Je ne suis pas très à l’aise pour répondre aux questionnaires de Proust, mais si je devais en citer quelques-uns, je pense à Ajami, Ushpizin, Tu marcheras sur l’eau, Bethléem et Le voyage du directeur des ressources humaines. Des films très différents. Aux personnages à la fois proches et lointains de moi, infusés par les rencontres ici et là et la transmission des histoires par mes aïeux. C’est la force de ce cinéma.
Il fallait justement une certaine force à des gens comme Chales Zrihen à Paris et Xavier Nataf à Marseille pour permettre les rencontres de ce cinéma avec le public français à travers leurs festivals.

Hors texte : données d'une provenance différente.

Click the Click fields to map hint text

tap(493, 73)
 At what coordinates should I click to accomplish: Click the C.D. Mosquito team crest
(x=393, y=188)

Cela devait effectivement être très difficile au début, car il y a quinze ans le cinéma israélien ne bénéficiait pas d’un tel succès. Il faut mesurer comment, en si peu de temps, ce cinéma s’est fait une part dans le paysage cinématographique mondial. Le spectateur, où qu’il soit, sait que lorsqu’il va se retrouver dans une salle face à un film israélien, il va être interpellé, probablement bouleversé et peut-être même choqué. En tout cas, il va être partie prenante d’une histoire. Il n’y a pas beaucoup d’autres cinémas qui nous donnent cette occasion-là. En quinze ans, il a donc montré qu’il en avait dans le ventre. En même temps, certains événements ont participé à cela. En 2000-2, entre la création de fonds pour le développement du cinéma et les accords de coproduction avec la France, sa diversité et ses ambitions ont pu voir le jour.
Y a-t-il encore des tabous dans le cinéma israélien ?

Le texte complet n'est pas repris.